EXERCISE INSTRUCTIONS
Of the lines below, report only those that contain "Open".

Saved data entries
^^^^

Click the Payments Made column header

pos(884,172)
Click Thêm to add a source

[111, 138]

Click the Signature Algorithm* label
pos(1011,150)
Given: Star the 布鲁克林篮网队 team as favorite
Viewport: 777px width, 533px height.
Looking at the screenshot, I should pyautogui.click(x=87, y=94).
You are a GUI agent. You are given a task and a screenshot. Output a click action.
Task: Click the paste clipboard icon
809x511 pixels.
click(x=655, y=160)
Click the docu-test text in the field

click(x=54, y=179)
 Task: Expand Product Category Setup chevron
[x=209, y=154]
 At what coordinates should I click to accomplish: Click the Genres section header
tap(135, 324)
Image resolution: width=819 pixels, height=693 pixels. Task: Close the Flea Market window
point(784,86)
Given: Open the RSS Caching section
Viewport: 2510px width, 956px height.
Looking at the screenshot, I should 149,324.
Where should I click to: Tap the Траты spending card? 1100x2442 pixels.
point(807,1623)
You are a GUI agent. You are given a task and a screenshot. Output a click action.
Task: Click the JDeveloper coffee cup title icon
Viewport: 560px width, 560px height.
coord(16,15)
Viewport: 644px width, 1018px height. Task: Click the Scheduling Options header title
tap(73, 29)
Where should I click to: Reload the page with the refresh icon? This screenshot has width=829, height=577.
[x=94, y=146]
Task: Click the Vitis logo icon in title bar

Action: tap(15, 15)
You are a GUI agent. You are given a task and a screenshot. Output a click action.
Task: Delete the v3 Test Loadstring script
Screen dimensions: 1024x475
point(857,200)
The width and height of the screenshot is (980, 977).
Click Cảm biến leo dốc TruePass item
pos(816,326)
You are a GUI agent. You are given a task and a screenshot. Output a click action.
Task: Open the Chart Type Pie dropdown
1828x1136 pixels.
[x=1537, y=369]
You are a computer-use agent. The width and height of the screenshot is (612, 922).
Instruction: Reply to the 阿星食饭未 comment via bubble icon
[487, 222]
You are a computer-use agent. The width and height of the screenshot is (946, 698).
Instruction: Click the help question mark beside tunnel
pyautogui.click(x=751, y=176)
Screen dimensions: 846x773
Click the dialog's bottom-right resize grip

^^^^

RESPONSE AREA
Given: Open the RSS Caching section
Task: Open the Chart Type Pie dropdown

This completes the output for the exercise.